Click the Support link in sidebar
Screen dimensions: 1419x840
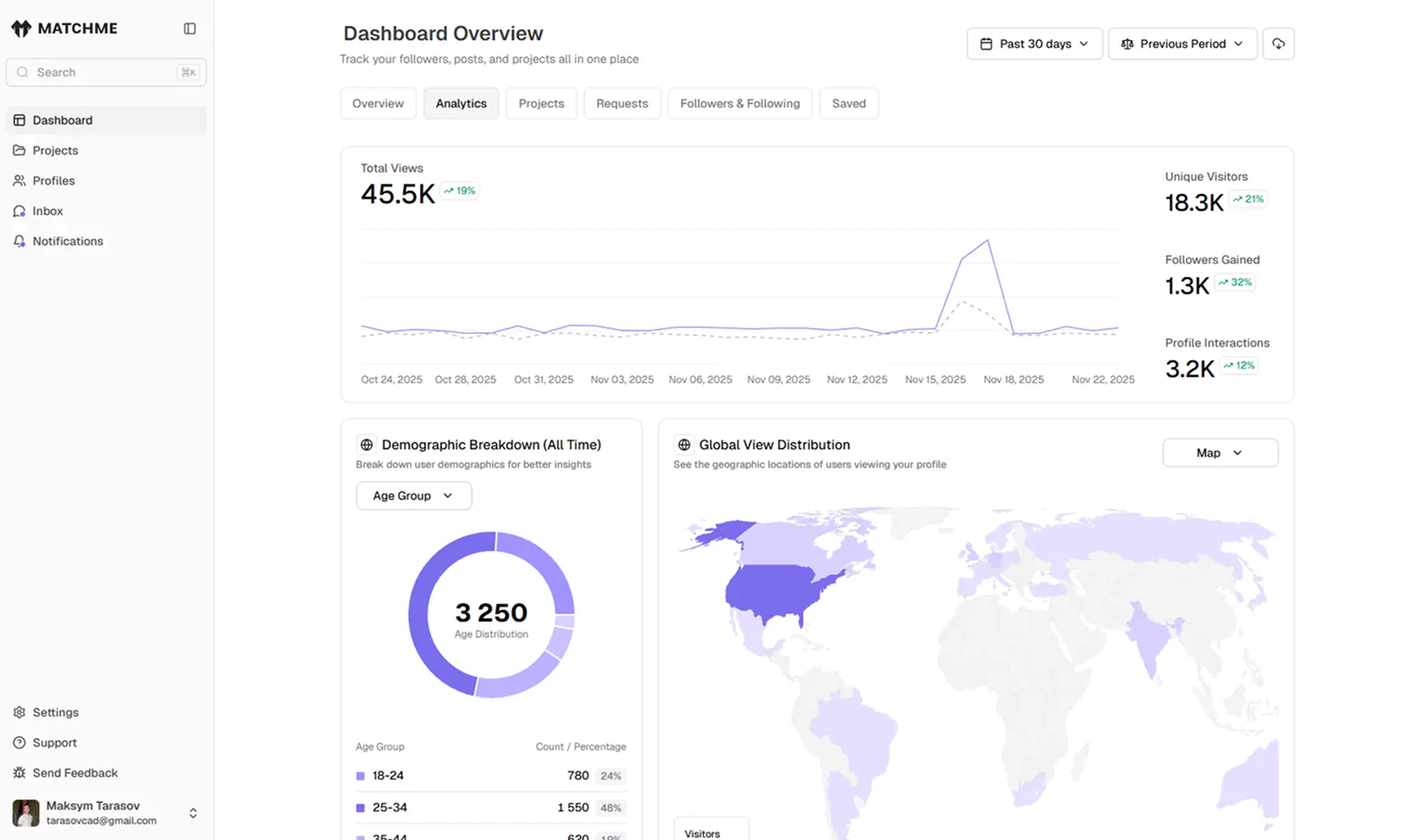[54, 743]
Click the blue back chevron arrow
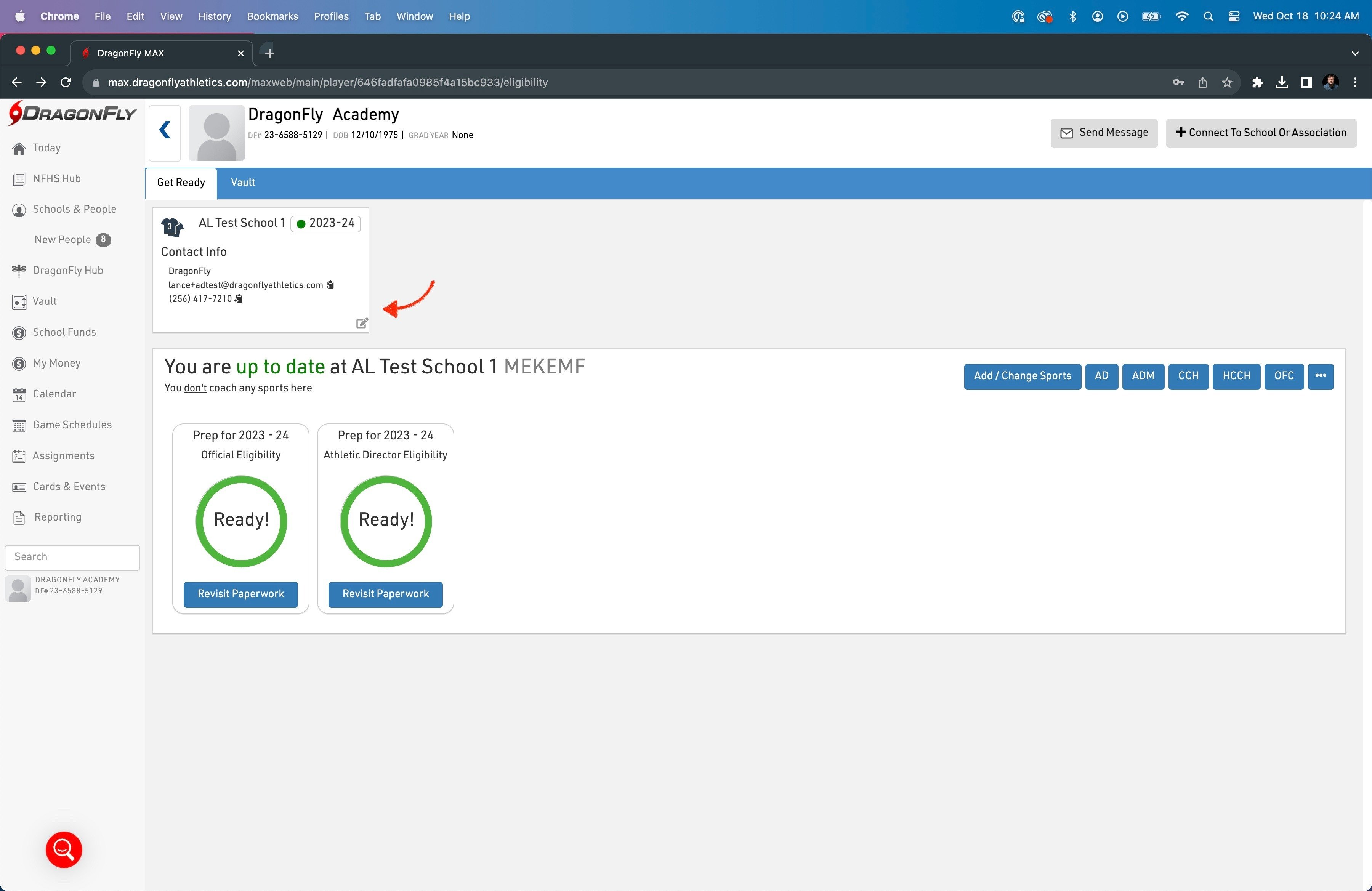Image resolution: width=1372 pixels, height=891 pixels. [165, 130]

# # #

## What the task requires:
The lines to copy begin with the one containing "Screen dimensions: 1419x840" and end with the last line of the entries above; copy them exactly, minus the pictures.

## Response to the task:
Screen dimensions: 1419x840
[54, 743]
Click the blue back chevron arrow
Image resolution: width=1372 pixels, height=891 pixels. [165, 130]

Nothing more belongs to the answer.